Hence, the weaker a country’s shareholder protection, the easier and less costly it is to expropriate

minority shareholders and realize private benefits, and thus the higher the value of control-block

votes. Furthermore, if shareholder protection in a country is weak, minority shareholders might not

be able to ensure a return on their investments and hence do not hold shares in these countries,

leading to high ownership concentration (LLSV, 1998).

These findings suggest that stronger shareholder protection is associated with higher firm values.

Indeed, LLSV (2002) find evidence of higher valuation of firms in countries with better protection of

minority shareholders. Hence, shareholder protection might play an important role in explaining M&A

activity as well. In this respect, Rossi and Volpin (2004) find that the total volume of M&A is

significantly larger in countries with stronger shareholder protection. Using a sample of publicly traded

companies, they also find that target companies typically are from countries with relatively weak

shareholder protection and that acquirer countries tend to have relatively strong shareholder

protection. Rossi and Volpin (2004) measure shareholder protection using different indices (i.e. the

anti-director rights index and rule of law), constructed by LLSV in 1998. Bris and Cabolis (2008) show

that cross-country differences in shareholder protection influence the value of the merger premium

in cross-border M&A. They measure changes in corporate governance quality induced by cross-border

M&A by taking differences in measures of investor protection between the acquirer and target

countries of origin. The shareholder protection measures that they use are also based on indices

developed by LLSV (1998). They find that a higher level of investor protection in the acquirer’s country

relative to the target’s country of domicile is associated with a higher merger premium in cross-border

M&A, relative to matching domestic M&A. In addition, Bris et al. (2008) show that value of entire

industries, including the companies that did not engage in M&A, increases when firms in these

industries are acquired by companies originating from countries with better shareholder protection.

## Aim of the task
Please rewrite the shareholder protection text, everything from "minority shareholders and" down to "higher firm values.", swapping "minority shareholders" for "outside investors".

## Records
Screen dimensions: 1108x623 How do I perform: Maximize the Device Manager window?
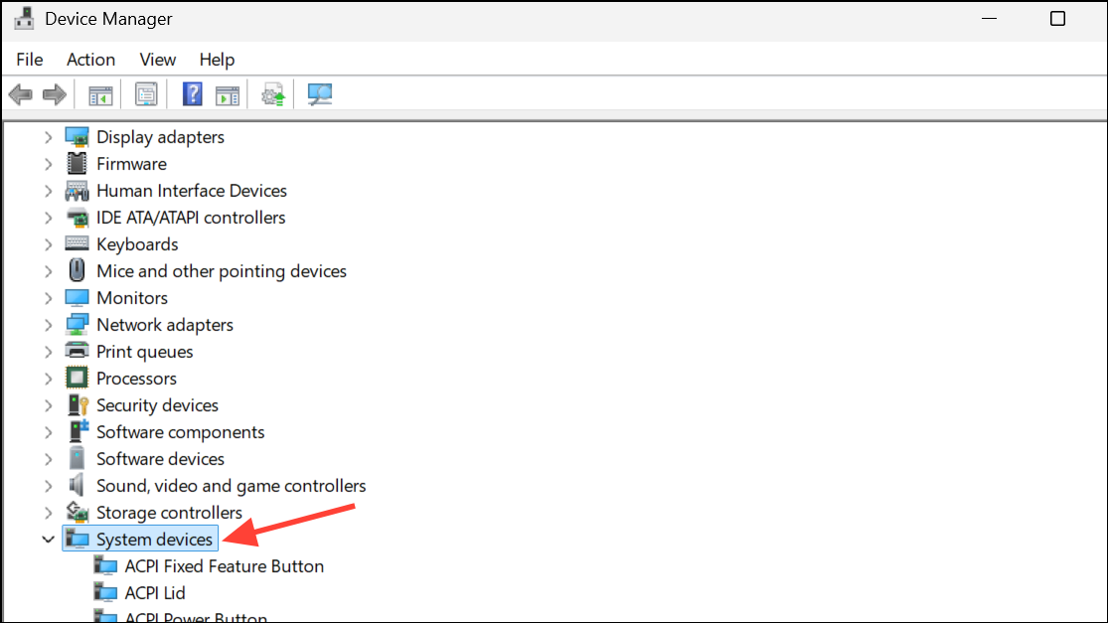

* * *

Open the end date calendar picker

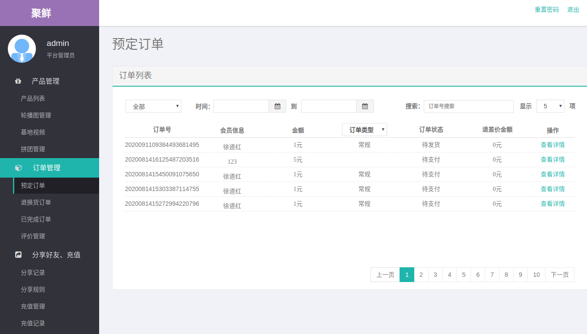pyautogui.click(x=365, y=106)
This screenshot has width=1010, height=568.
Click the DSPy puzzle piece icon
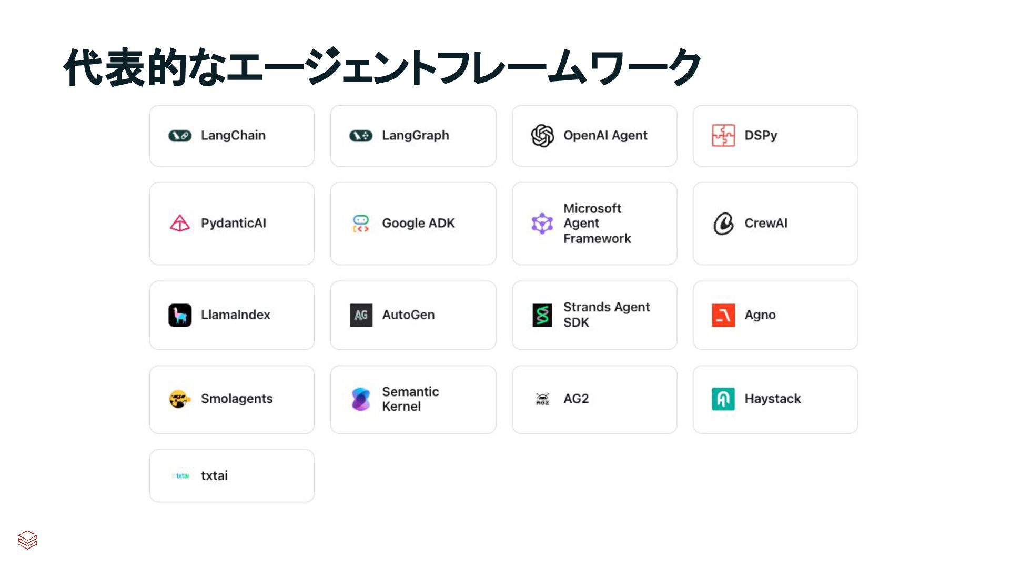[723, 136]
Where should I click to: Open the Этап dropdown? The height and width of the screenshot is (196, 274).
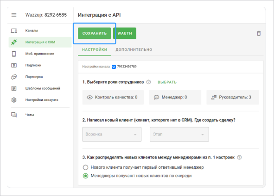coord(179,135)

==

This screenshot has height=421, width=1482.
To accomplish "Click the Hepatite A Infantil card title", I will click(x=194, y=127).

## Solution for this problem
outside investors and realize private benefits, and thus the higher the value of control-block

votes. Furthermore, if shareholder protection in a country is weak, outside investors might not

be able to ensure a return on their investments and hence do not hold shares in these countries,

leading to high ownership concentration (LLSV, 1998).

These findings suggest that stronger shareholder protection is associated with higher firm values.